As you can see, corn provides plenty of nutrients. Let’s review some of the ways corn can benefit people with PCOS. 

  • Promote gut health: There may be a link between your gut microbiome and PCOS (7). The resistant starch in corn (and corn tortillas) may help promote gut health (8).
  • Low Glycemic Index: Both corn and products made from corn masa are low GI foods. The glycemic index of corn is 52, and corn tortillas have a glycemic index of 46 (9). 

These are considered low glycemic index foods. This means eating corn and corn tortillas will not raise blood sugar levels too much. 

  • Fight inflammation: A lot of antioxidants and vitamins in corn can help fight inflammation. Including beta-carotene, lutein, vitamin C, and vitamin E. This is important because women with PCOS tend to see higher levels of inflammation (10).
  • Curb cravings: one effect of PCOS is higher appetite and cravings (11). This is one of the most frustrating aspects of the condition for many women. Fiber, like that found in corn, can help improvefullness and reduce appetite (12). 
  • Provides essential nutrients: Women with PCOS are less likely to have enough magnesium and zinc (13, 14). This is important because both of these nutrients can promote healthy insulin levels. 
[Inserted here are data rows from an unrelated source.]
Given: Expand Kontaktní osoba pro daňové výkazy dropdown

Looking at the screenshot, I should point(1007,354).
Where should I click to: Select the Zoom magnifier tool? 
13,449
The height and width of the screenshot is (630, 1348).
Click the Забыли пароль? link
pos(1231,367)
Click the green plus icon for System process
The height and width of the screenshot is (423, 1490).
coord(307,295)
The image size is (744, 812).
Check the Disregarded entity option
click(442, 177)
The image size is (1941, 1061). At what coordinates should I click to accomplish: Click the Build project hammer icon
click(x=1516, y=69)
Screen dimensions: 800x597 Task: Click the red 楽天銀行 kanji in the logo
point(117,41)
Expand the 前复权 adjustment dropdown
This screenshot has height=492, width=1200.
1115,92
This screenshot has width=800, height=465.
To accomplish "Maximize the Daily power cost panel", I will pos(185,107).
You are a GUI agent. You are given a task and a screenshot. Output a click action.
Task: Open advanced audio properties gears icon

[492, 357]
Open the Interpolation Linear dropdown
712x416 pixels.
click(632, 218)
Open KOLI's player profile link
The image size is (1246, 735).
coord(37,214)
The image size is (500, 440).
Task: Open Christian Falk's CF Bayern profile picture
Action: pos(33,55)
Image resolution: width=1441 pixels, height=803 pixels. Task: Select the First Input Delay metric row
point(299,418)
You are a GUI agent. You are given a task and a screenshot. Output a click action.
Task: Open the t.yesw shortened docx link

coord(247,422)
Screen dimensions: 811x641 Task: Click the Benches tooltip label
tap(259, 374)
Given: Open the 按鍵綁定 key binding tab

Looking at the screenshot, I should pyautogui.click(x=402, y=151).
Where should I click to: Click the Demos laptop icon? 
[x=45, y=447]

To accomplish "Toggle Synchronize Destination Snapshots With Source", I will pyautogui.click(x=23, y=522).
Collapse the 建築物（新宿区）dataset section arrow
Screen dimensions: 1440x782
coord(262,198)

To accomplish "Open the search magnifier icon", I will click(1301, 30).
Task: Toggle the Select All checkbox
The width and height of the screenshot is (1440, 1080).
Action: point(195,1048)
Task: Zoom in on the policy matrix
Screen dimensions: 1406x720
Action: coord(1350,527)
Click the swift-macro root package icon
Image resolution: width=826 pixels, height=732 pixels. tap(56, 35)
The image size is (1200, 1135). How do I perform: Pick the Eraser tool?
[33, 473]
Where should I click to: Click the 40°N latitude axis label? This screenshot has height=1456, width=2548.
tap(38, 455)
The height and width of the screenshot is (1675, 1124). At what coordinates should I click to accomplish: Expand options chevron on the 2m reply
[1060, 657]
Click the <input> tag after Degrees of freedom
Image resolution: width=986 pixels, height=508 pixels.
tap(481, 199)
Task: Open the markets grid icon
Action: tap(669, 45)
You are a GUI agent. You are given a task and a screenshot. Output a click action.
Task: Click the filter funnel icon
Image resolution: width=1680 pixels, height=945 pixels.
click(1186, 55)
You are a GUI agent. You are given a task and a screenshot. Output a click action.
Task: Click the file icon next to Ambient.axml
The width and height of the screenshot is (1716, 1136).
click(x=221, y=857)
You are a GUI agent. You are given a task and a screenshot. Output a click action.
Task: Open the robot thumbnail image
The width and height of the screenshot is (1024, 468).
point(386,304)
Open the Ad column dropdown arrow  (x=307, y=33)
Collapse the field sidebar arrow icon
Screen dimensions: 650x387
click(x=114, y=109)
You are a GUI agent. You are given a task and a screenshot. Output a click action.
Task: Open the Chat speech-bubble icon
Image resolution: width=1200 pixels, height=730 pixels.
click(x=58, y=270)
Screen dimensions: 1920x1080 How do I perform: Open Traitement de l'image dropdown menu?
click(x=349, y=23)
Building a PCOS-friendly plate with corn

Now that you know corn can be good for PCOS, let’s go over how to build a pcos-friendly plate with corn. 

Build your plate like this:

  • Base: Elote, corn tortillas, or other corn dish. This provides fiber and carbohydrates. 
  • Protein: Add a protein that’s either lean or provides unsaturated fats. Ex: salmon, shrimp, chicken, beans. 
  • Vegetables: Add a fistful (or more) of vegetables. Favorites include fresh salsa, shredded cabbage or lettuce, grilled onion, and more. 
  • Healthy fats: Avocado slices, olive oil, or crunchy pepitas, for example. 

Example plate: Three shrimp tacos with shredded cabbage, lettuce, salsa verde, and avocado slices. 


As you’ve seen in this blog, corn is a great source of complex carbohydrates. This makes it a healthy choice for managing the insulin resistance that normally comes with PCOS. 

The vitamins and minerals in corn can also benefit PCOS, either by acting as antioxidants or by preventing common deficiencies. 

To build a PCOS-friendly meal with corn, add a lean protein like beans, chicken, or fish, plus plenty of vegetables like salsa, avocado, and zucchini.